→ **Text block**:
○ ○ ○ ○ ○

The Working Waterfront

Neighbors, town in stand-off in Machiasport over waterfront access

Town, Land for Maine’s Future were close to securing beach at Bucks Harbor

Test Journo
Posted 2019-04-11
Last Modified 2019-04-11

By Sarah Craighead Dedmon

After a year spent finding $300,000 in funds, and securing voter approval and the signatures of 14 heirs, Machiasport selectman Jeff Davis thought the town was on its way to purchasing 37 acres to expand public access at Bucks Harbor, home port to more than 80 fishing vessels.

“These are the last remaining undeveloped acres,” said Davis of the waterfront parcel on Bucks Head, the promontory that defines one edge of Bucks Harbor and gives it its name. Local history holds that it’s all named forCapt. Thomas Buck of Plymouth, Mass., who delivered the first settlers to Machias in 1763.

○ ○ ○ ○ ○

→ **Data for review**:
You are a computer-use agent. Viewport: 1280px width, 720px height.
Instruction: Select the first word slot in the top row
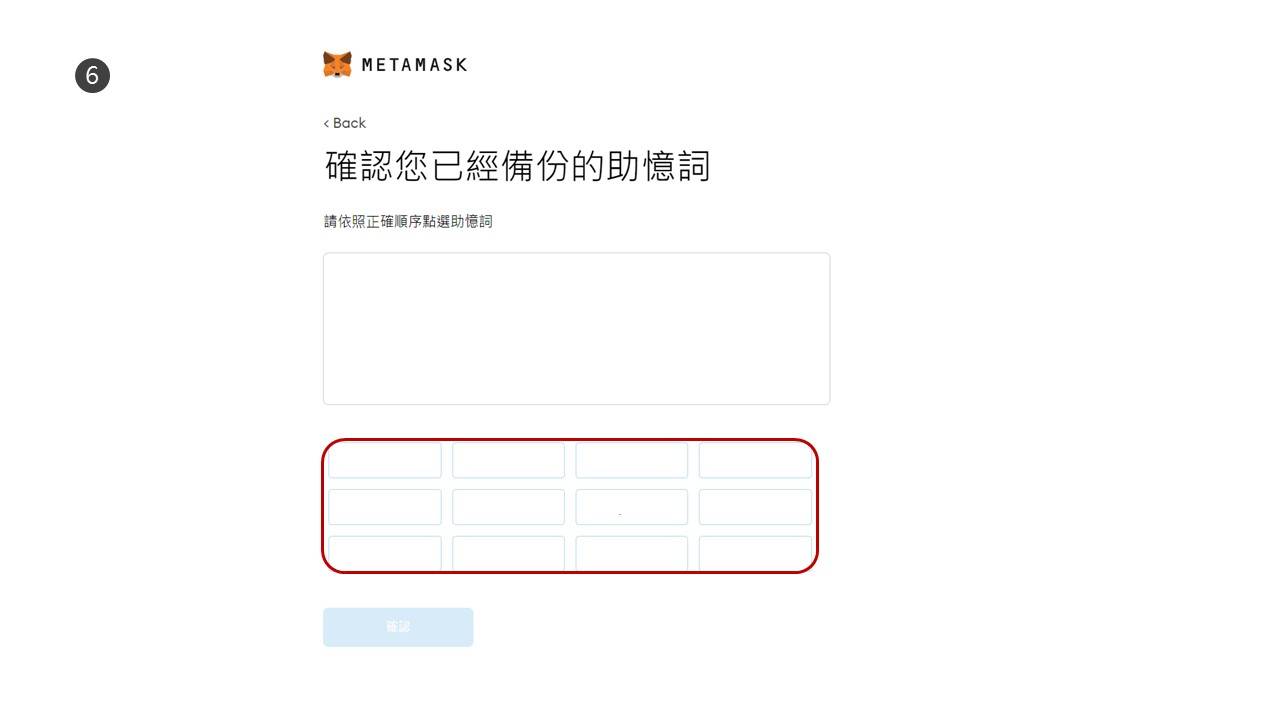(x=385, y=461)
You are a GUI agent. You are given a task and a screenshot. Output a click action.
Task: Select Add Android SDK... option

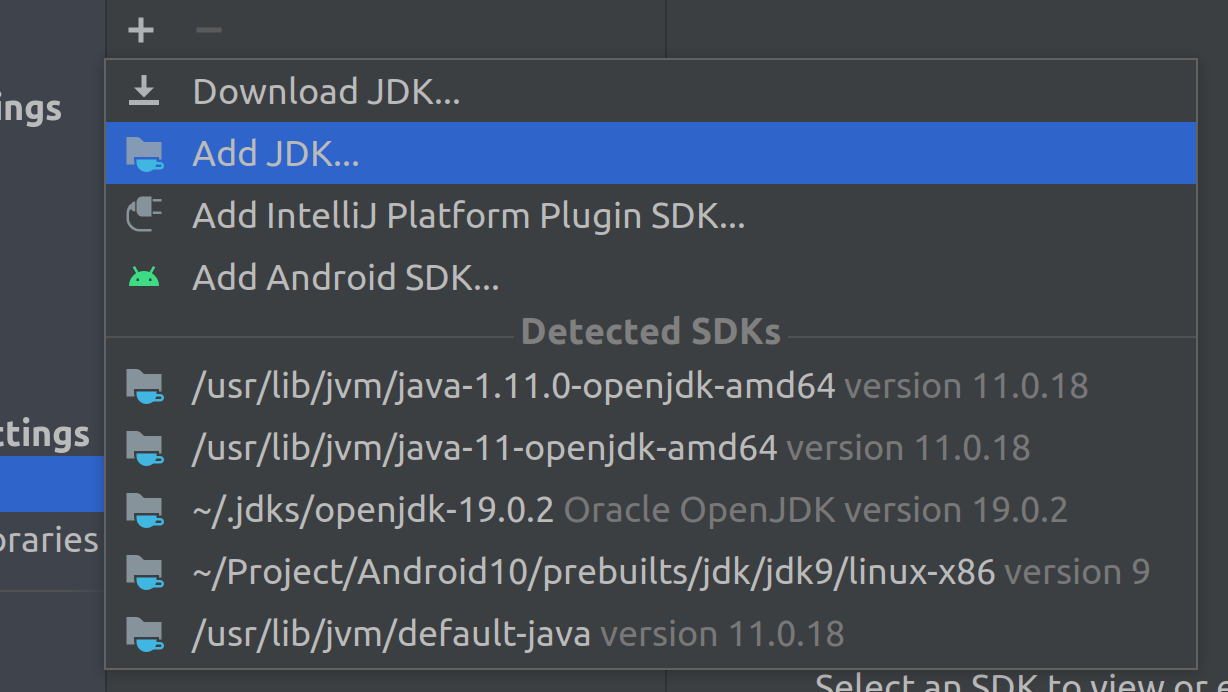point(651,277)
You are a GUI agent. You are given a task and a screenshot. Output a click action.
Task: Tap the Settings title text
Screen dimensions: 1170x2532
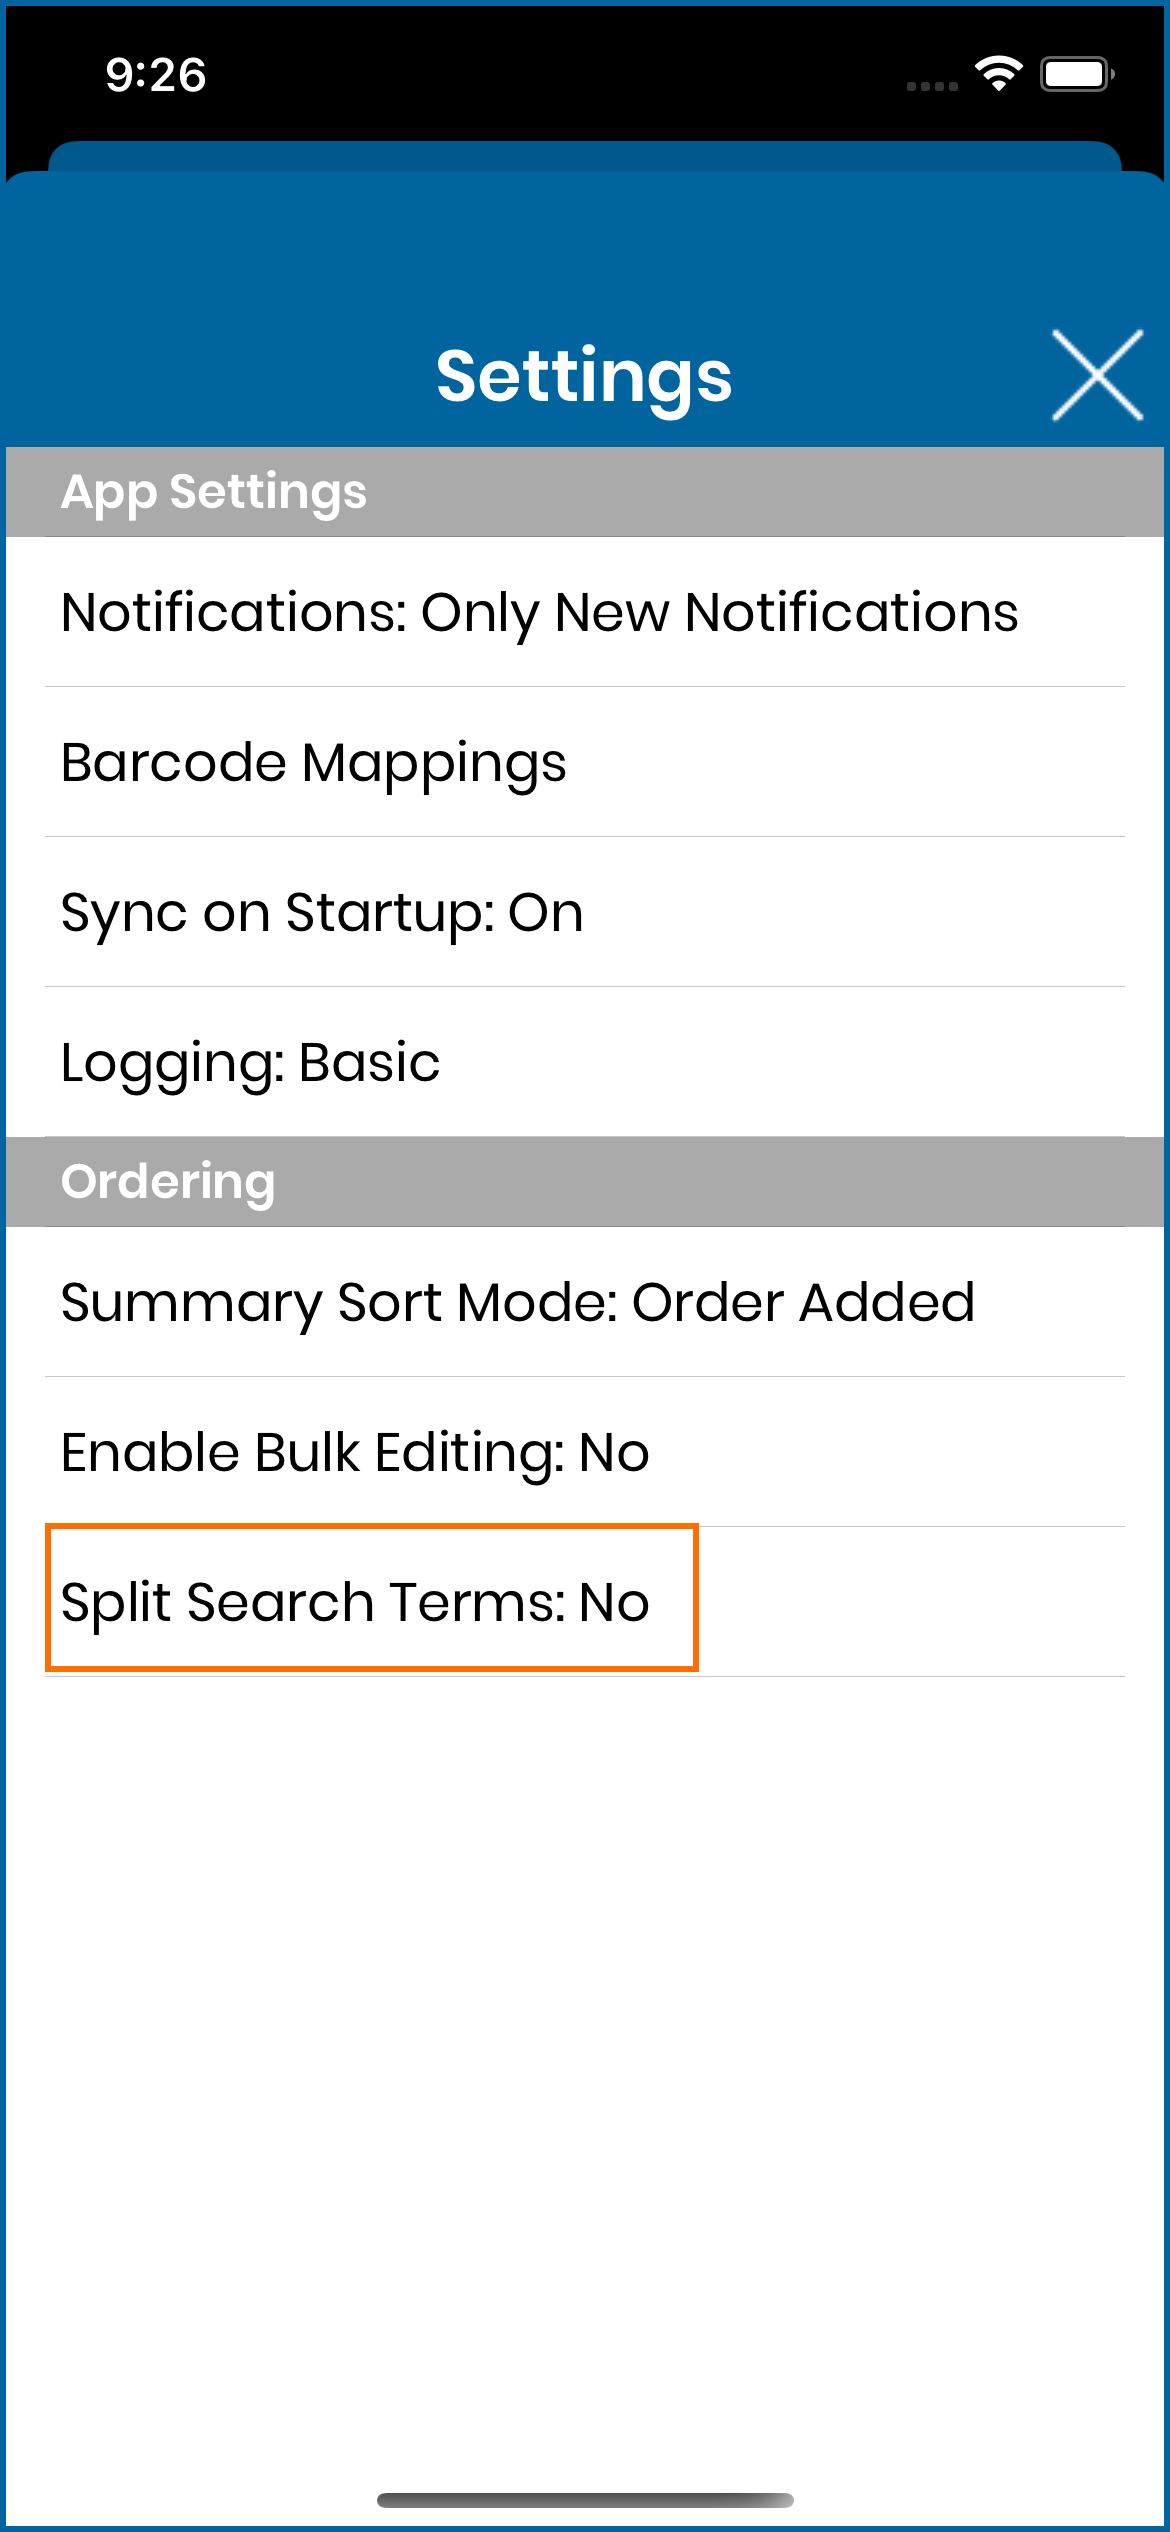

○ ○ ○ ○ ○

→ **Assigned task 1**: In the Machiasport waterfront article, why did selectman Jeff Davis think the town was on its way to buying the 37 acres at Bucks Harbor? Answer in one to three sentences.
→ **Assigned task 2**:
Answer these questions from the Machiasport waterfront article, one line each:
(a) How many fishing vessels use Bucks Harbor as their home port?
(b) What does Davis call the waterfront parcel on Bucks Head?
(c) According to local history, whom did Capt. Thomas Buck deliver to Machias, and in what year?
→ **Assigned task 3**: Continue the Machiasport waterfront article from the point where it stops.

→ **Task output 1**: Davis thought the purchase was on track because the town had spent a year finding $300,000 in funds. It had also secured voter approval and the signatures of 14 heirs.

→ **Task output 2**:
(a) More than 80 fishing vessels.
(b) He calls it "the last remaining undeveloped acres."
(c) He delivered the first settlers to Machias in 1763.

→ **Task output 3**:
The deal was moving ahead until a routine title search uncovered problematic information—a covenant that prevents the land from being used for anything but residences. Though the 37-acre tract has been in the Pettegrow family since 1805, the family’s subdivision of some abutting acres placed the covenant on their remaining land in 1981.

Bucks Harbor shore.

Machiasport’s attorney wrote the Pettegrow Point Homeowners Association (HOA), asking the dozen or so landowners to approve a waiver releasing the covenant, but the landowners refused.

“That’s looking like it is probably not going to happen,” said Davis of the deal. “I don’t want to count it out completely, but it’s looking less and less likely.”

Although only one of the HOA members shares a boundary—roughly 100 feet long—with the Pettegrow property, the legal nature of the subdivision requires complete agreement from all the landowners. 

In order to secure funding for the purchase, Machiasport partnered with Land for Maine Futures in 2017. LMF proposed a grant to cover half of the purchase price using the Public Access to Maine Waters Fund. The primary aim of the fund, said LMF Director Sarah Demers, is to ensure public water access in perpetuity. The purchase would give the town nearly one-half mile of public shorefront.

“There’s a lot of interest, even outside the town, to have access there,” said Demers.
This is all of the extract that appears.